How successful a credit union is at earning money has an effect on its safety and soundness. Earnings may be retained by the credit union, giving a boost to its capital cushion, or be used to deal with problematic loans, likely making the credit union better able to withstand economic shocks. However, credit unions that are losing money have less ability to do those things.

On Bankrate's test of earnings, FAIRFIELD scored 6 out of a possible 30, falling short of the national average of 10.11.

FAIRFIELD had an earnings ratio of 0.00 percent in our test, better than the average for all credit unions, suggesting that it's running ahead of its peers in this area.

WHAT IS SAFE & SOUND?

Bankrate.com's Safe & Sound Ratings provide a star rating system to evaluate the current financial status of financial institutions.
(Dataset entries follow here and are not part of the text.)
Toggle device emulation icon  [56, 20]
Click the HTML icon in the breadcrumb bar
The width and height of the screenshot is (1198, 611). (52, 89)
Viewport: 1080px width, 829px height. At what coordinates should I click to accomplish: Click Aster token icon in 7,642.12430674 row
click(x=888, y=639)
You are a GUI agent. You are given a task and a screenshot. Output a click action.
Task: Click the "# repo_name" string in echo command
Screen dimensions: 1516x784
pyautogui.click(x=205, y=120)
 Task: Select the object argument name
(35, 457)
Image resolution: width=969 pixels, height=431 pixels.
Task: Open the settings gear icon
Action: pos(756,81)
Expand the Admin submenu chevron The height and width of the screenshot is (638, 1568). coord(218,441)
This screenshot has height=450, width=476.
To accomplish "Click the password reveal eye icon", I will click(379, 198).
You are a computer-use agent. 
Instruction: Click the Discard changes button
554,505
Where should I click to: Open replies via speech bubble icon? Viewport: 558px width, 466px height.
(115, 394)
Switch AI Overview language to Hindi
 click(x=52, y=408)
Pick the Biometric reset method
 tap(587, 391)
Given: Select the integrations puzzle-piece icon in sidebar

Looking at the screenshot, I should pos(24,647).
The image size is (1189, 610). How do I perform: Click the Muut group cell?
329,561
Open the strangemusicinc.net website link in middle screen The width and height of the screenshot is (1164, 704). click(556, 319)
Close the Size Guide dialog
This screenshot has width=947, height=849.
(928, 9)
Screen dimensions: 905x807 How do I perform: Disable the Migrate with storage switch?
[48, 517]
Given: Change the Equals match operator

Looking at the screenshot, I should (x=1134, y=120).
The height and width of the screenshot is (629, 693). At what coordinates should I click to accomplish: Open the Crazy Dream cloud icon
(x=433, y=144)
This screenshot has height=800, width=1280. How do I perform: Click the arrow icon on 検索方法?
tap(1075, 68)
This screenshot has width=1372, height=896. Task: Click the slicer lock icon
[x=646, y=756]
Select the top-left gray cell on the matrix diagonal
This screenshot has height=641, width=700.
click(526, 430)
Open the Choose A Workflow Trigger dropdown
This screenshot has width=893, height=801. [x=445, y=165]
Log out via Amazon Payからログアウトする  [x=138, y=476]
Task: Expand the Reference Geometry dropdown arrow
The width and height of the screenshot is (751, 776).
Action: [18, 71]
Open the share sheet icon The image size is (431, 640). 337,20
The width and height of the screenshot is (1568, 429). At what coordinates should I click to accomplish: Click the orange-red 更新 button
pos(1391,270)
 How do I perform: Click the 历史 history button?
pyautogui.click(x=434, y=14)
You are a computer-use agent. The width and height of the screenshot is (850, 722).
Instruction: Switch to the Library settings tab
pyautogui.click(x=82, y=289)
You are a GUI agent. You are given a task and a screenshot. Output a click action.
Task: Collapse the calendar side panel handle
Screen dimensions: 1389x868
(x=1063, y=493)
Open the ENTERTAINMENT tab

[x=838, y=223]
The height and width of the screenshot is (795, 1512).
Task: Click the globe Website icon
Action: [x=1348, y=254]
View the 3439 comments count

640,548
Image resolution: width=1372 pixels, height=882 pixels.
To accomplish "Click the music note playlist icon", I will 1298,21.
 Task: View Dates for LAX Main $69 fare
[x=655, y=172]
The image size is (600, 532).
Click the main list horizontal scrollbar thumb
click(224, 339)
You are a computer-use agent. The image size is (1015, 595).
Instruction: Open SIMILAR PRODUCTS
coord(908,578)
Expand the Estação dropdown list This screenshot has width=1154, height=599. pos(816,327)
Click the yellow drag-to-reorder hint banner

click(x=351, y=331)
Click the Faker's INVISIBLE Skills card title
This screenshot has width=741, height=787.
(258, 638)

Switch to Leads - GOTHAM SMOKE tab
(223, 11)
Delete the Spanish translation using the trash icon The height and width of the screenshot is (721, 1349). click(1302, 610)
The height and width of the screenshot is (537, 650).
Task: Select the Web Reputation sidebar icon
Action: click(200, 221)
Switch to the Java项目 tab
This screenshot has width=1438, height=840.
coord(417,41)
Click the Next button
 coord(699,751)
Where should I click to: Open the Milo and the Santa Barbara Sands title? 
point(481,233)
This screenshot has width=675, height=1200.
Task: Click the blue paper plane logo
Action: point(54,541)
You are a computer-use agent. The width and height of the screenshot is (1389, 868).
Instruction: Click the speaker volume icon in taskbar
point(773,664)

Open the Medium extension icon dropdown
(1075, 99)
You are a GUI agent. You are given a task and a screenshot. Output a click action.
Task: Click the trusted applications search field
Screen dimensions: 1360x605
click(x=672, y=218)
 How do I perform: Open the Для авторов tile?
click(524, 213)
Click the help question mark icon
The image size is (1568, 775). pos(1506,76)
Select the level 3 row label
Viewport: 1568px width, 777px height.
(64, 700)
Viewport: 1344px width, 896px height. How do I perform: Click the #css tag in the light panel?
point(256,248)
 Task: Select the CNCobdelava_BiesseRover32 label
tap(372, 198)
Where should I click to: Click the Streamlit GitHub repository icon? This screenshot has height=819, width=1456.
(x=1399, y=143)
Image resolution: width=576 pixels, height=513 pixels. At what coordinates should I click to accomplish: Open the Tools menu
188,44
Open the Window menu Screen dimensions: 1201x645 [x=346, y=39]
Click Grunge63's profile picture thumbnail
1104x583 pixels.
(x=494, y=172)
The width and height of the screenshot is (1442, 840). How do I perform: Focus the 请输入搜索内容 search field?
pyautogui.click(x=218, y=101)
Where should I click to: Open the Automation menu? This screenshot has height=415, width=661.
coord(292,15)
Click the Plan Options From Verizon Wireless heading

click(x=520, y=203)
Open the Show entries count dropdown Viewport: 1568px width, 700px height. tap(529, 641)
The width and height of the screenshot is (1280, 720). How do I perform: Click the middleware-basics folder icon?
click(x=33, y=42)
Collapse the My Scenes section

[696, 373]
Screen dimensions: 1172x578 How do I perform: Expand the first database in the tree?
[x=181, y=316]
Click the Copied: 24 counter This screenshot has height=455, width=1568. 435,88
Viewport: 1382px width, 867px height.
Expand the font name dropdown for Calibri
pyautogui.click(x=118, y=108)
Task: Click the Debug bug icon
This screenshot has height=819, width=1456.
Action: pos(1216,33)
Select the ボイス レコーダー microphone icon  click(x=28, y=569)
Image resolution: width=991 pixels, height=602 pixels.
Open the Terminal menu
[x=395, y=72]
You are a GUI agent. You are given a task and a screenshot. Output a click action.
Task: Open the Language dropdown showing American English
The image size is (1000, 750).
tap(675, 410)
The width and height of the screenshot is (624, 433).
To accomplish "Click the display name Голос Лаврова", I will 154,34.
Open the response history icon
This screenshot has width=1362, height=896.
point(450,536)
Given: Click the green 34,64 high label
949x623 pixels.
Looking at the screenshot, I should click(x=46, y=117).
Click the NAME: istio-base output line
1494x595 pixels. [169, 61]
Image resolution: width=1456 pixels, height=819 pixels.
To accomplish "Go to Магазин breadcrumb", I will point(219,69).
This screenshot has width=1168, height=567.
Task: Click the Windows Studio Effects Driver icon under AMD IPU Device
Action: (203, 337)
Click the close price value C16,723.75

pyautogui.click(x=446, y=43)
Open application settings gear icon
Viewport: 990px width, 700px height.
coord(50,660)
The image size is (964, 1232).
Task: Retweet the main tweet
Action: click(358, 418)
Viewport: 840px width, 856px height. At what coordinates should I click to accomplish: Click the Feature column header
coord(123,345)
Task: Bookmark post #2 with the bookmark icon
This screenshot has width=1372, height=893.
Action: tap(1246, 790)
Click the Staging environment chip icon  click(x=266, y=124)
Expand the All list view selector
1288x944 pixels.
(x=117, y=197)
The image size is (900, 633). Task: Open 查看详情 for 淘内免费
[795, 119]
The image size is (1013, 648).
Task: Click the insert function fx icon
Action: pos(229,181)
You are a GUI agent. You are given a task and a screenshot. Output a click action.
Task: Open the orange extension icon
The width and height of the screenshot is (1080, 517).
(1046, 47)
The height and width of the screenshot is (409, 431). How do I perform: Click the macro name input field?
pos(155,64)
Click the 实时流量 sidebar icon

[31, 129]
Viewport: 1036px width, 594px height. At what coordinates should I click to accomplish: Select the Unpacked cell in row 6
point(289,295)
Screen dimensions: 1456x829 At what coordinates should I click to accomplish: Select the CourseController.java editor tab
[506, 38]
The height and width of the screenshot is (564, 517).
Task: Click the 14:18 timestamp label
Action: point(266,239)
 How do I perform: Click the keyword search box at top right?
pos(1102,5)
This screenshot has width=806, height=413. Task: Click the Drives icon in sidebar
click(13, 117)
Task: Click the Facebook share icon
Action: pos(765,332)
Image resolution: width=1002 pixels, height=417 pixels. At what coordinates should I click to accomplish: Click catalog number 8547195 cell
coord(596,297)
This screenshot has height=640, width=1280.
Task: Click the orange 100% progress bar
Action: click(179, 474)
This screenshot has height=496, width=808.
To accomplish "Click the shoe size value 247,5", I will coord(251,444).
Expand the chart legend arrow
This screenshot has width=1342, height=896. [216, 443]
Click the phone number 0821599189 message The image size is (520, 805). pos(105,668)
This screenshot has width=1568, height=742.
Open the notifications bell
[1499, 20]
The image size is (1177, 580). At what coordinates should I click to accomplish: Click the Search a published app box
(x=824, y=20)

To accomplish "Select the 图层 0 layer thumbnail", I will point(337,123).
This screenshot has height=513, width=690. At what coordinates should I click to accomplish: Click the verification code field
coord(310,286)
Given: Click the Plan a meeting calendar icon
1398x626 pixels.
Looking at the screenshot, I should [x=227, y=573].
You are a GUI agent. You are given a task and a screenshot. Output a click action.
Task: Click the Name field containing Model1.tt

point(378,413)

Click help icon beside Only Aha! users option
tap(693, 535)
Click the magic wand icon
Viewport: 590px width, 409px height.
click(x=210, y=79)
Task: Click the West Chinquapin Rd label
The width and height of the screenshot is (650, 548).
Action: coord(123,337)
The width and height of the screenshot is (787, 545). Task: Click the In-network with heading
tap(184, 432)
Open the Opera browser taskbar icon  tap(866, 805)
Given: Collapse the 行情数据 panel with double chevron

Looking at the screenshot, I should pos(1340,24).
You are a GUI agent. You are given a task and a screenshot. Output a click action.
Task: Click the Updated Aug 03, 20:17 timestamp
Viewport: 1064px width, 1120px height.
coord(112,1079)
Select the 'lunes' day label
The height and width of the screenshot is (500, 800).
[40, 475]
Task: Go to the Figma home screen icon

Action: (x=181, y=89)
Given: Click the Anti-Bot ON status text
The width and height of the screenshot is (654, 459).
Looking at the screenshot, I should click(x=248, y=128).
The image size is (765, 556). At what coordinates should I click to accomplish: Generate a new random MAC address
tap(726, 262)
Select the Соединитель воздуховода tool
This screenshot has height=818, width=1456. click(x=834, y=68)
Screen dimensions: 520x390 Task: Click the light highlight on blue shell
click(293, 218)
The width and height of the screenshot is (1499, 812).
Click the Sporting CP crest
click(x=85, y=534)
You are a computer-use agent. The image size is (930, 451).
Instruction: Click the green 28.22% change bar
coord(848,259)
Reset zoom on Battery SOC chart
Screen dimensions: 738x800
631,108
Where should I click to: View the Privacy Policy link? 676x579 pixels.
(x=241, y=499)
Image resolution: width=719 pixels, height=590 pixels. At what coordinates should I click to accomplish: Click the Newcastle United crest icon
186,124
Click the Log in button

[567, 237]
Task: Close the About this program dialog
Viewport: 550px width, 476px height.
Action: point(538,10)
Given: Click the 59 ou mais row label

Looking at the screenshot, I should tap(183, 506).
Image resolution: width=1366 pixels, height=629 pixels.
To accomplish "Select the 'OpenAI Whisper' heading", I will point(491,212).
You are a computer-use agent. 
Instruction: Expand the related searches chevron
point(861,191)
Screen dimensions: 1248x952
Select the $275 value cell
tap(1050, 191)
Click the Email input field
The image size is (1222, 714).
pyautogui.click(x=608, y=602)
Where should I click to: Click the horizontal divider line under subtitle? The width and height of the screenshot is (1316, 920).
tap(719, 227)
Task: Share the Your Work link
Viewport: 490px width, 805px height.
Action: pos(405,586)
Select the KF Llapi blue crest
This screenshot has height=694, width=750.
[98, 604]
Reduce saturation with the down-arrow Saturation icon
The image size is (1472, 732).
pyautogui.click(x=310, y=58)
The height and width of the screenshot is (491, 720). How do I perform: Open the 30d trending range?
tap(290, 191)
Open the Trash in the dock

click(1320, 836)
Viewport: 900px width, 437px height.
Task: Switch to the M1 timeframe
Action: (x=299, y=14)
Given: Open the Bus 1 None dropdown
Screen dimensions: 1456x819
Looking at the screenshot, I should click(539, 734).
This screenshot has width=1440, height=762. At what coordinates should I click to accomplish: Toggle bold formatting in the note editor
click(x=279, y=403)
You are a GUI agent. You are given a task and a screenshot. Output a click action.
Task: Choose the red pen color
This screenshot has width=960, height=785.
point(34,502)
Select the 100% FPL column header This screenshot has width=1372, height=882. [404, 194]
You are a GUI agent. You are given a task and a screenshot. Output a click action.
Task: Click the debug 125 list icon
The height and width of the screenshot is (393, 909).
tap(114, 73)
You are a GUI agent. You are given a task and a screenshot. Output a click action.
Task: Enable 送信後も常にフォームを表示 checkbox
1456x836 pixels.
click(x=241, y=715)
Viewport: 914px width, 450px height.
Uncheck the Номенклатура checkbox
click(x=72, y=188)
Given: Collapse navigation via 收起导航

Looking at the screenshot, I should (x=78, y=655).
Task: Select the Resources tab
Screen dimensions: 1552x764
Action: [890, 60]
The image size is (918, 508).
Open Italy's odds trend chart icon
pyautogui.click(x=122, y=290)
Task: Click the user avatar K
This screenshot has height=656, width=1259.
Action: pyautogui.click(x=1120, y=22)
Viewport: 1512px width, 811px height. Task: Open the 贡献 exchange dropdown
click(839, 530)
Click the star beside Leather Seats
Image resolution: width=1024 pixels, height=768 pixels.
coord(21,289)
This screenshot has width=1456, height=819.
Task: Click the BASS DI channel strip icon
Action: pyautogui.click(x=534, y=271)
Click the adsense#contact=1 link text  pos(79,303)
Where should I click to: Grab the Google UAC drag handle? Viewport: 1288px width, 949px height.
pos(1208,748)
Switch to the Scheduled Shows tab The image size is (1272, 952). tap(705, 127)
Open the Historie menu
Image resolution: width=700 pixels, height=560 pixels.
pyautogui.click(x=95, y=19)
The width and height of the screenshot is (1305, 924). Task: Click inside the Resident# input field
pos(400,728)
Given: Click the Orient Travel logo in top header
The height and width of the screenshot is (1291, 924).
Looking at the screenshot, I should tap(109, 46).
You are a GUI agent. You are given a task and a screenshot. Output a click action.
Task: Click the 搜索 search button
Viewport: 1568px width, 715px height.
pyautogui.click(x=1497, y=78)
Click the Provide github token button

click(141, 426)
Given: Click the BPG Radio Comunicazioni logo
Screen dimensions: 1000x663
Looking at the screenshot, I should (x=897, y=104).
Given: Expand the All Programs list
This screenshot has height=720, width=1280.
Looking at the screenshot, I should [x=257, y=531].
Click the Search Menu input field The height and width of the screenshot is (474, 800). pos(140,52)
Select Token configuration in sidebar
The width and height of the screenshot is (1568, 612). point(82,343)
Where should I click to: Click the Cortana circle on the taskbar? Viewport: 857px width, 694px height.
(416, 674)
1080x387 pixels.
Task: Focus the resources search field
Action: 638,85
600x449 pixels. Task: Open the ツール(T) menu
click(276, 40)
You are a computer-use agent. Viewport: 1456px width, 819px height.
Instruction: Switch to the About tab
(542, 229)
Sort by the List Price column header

The information gathered about banks, credit unions and thrifts is updated as set forth in the Terms of Use of Safe & Sound Ratings and Reports. The Safe & Sound Ratings information is grouped by categories of banks, thrifts and credit unions.

Scoring methodology

Bankrate.com evaluates the financial condition of institutions and assigns a one- to five-star rating for each with five stars representing the highest rating. Institutions with satisfactory performance will generally receive a rating of three or more stars. The majority of institutions fall into the three- to four-star range. An institution with an "NR" rating may be too new to rate or may have limited the publicly available information in their regulatory filings. The "NR" is not an indication of financial strength or weakness. The Safe & Sound rating is believed to be reliable, but the information is not guaranteed. In addition, events since the information was collected may have altered the institution's financial condition.